Podczas czwartkowego wydarzenia obecny był również Igli Tare, nowy dyrektor sportowy Milanu, który udzielił kilku wypowiedzi na mediów: "Jak idzie praca? Jestem bardzo zaskoczony organizacją klubu: od samego początku czułem, że wszyscy chcieli zapewnić mi i Maxowi jak najlepsze warunki, aby ten projekt dobrze się rozpoczął. Wciąż mamy długą drogę przed sobą, jesteśmy na wczesnym etapie: musimy być pewnie siebie i umiejętnie wnieść odpowiednie doświadczenie, mentalność, to coś ekstra, co jest potrzebne, aby reprezentować tak wspaniały klub jak AC Milan".

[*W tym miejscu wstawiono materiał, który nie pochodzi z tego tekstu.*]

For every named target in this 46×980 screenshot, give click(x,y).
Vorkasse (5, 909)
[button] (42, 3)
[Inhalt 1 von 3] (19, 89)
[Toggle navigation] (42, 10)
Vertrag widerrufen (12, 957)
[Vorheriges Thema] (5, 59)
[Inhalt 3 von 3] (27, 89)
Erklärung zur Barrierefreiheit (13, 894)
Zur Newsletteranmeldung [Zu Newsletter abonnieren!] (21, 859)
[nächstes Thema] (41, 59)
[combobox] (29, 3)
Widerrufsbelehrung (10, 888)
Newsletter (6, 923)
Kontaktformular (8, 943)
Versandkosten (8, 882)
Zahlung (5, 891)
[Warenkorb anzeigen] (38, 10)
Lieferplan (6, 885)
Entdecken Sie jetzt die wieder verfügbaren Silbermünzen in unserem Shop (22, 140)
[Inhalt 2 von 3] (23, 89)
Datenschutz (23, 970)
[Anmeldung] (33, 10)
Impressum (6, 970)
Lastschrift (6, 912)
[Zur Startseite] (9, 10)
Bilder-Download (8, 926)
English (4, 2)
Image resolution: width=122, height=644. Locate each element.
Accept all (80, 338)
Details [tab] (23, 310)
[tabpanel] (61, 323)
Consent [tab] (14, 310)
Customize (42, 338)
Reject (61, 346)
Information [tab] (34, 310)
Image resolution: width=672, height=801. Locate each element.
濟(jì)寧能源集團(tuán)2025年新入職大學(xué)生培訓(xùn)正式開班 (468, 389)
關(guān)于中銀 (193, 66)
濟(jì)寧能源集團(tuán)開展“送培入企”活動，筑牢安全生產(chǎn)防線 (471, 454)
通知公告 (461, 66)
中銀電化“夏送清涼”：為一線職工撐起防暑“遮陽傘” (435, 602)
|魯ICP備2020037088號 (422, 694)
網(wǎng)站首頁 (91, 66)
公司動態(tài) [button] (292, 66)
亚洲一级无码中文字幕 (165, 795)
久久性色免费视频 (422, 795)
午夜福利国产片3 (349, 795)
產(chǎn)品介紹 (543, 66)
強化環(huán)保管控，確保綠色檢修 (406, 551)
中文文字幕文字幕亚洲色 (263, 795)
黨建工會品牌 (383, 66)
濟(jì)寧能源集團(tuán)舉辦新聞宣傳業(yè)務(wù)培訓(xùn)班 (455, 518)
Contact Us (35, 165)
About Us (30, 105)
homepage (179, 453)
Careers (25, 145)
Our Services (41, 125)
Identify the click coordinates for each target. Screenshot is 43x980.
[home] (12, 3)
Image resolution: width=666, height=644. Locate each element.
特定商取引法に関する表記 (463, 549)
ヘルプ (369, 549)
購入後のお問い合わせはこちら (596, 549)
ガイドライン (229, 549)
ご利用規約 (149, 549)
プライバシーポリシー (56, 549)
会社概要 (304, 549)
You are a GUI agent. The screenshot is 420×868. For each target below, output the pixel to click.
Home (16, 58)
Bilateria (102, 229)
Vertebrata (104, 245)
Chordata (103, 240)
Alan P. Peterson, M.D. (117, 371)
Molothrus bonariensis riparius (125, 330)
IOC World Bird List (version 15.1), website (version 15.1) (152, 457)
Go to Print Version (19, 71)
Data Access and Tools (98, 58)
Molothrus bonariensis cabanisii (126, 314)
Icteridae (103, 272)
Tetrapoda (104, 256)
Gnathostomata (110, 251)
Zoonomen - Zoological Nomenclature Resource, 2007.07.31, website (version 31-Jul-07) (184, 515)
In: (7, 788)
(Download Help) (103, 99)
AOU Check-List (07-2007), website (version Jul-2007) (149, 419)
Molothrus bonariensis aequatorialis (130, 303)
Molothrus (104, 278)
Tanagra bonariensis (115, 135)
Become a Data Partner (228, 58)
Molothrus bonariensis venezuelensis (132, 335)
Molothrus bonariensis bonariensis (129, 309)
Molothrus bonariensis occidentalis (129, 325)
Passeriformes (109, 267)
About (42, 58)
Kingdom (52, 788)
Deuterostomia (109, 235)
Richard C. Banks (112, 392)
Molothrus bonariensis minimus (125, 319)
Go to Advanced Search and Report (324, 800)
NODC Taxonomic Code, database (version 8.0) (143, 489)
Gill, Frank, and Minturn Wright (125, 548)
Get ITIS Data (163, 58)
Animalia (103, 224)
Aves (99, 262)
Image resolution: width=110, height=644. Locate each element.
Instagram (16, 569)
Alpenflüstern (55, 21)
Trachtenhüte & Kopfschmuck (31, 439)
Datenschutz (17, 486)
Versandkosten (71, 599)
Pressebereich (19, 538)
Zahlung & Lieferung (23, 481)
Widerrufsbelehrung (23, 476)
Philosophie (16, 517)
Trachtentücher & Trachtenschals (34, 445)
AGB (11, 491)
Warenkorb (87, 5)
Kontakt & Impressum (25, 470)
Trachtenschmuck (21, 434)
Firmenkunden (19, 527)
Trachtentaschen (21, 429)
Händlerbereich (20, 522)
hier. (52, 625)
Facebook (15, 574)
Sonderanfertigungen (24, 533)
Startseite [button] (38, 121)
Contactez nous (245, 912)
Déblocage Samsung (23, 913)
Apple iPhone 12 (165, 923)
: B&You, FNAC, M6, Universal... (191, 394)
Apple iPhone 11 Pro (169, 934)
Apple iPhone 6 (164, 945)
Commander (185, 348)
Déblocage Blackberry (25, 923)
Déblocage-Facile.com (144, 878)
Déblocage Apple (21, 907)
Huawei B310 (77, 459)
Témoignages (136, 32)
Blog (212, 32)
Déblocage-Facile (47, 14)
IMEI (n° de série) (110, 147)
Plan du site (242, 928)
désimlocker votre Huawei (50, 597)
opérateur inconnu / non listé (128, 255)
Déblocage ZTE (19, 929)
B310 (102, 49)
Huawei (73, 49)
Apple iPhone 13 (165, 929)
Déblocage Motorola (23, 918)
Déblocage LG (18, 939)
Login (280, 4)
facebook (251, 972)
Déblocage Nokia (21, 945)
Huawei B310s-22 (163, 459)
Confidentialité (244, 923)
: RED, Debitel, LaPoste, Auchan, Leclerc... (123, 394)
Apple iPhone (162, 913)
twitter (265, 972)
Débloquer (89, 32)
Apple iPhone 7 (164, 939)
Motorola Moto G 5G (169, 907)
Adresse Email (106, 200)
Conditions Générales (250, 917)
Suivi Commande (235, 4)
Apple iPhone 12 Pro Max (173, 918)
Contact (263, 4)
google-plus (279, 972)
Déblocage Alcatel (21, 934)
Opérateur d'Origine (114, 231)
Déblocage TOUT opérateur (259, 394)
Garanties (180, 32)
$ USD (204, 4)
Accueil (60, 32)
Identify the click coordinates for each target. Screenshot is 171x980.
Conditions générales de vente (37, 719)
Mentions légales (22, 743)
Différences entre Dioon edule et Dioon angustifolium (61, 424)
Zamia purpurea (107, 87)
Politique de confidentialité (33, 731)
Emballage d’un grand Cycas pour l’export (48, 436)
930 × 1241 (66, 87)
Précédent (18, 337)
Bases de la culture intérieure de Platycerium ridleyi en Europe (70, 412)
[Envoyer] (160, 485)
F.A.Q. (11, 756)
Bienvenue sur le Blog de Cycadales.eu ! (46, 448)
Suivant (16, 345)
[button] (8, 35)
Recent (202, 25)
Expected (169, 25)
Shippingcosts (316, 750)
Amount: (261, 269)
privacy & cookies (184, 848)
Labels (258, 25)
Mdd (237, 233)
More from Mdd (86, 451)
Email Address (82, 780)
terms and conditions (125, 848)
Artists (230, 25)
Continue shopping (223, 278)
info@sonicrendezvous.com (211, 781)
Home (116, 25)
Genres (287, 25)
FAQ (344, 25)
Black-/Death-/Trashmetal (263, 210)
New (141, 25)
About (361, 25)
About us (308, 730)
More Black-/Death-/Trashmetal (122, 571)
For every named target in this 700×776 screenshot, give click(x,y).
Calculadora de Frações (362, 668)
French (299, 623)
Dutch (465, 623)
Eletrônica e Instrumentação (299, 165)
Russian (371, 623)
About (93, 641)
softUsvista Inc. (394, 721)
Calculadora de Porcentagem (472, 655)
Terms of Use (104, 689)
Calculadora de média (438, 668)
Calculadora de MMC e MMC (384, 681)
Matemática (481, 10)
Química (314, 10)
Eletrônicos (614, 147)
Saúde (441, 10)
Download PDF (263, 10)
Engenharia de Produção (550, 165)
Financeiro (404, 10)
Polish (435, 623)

"Historia wyboru Allegriego? Razem z klubem podjęliśmy decyzję o tej zmianie. Potrzebowaliśmy natychmiastowej, zdecydowanej reakcji, z doświadczonym szkoleniowcem o zwycięskiej mentalności, takim jak Max. I nie było wątpliwości: po rozmowie telefonicznej między nim a mną, Giorgio i ja pojechaliśmy do Lugano, aby spotkać się z Allegrim. To było przyjemne spotkanie, ponieważ w ciągu tych dwóch, trzech godzin zdaliśmy sobie sprawę z synergii, ale przede wszystkim z chęci kontynuowania tej przygody. Jesteśmy tu wszyscy trzej i staramy się zrobić wszystko, co w naszej mocy".
Tare niech działa, najlepiej z dużą sugestią Maxa, oby Furlani jak najmniej się wcinał, a Moncada i Zlatan zostali odcięci od decyzyjności.